Along Came A Spider Lee Tamahori
Published Apr 01, 2001Although billed as a prequel to "Kiss the Girls," there's no actual prequel quality to Lee Tamahori's "Along Came A Spider." There's no further insight or character development made. In fact, the sequences of "Spider" could just as easily have been placed later in time, and the movie could just as easily have been called a sequel. But perhaps a more fitting label might have been a very loosely based remake, since many of the elements and plot turns and twists are the same.
"Along Came A Spider" also doesn't do a very good job of fulfilling its ostensible role as a thriller. There isn't much about the movie that thrills. Alex Cross (Morgan Freeman), who is getting over the death of his partner, for which he feels responsible, is pulled into investigating the kidnapping of a young school girl from a top-notch, high-security private school for kids of the rich and famous.
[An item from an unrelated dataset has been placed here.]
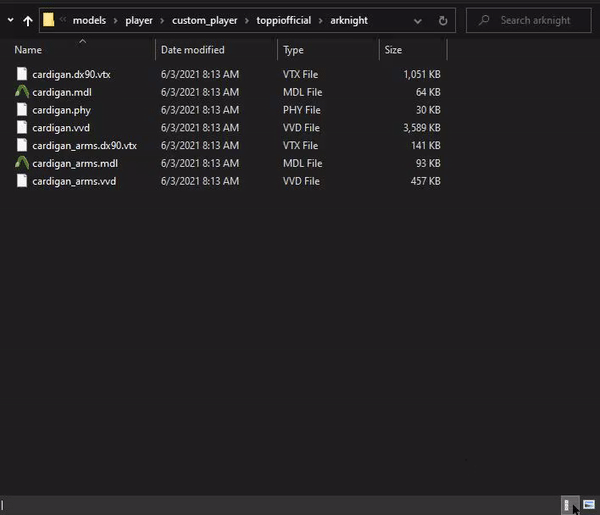Click the Search arknight input box
This screenshot has width=600, height=515.
[x=536, y=20]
He is pulled into the investigation by the kidnapper himself (Michael Wincott), a methodical and patient man who has spent about three years pretending to be a teacher in order to plan the kidnapping. But after the initial phone call that Soneji, the kidnapper, makes to Cross, the relationship between the two, which might have added some interesting elements to the film, is completely dropped.
It's difficult to write about a film like this, because just about the only mildly interesting - though ultimately manipulative and more than slightly unbelievable - aspect of the film is a plot twist that happens at the end. But to talk about it in any detail would be to give away the goods.
Just about the only thing the movie does have going for it is Morgan Freeman, who plays alongside a rather stony Monica Potter who stars as the special agent in charge of protecting the students. Freeman is a subtle and engaging actor who commands attention whenever he steps onto the screen. It's hard to believe this movie is the work of Tamahori, whose 1994 film "Once Were Warriors" was such a moving piece.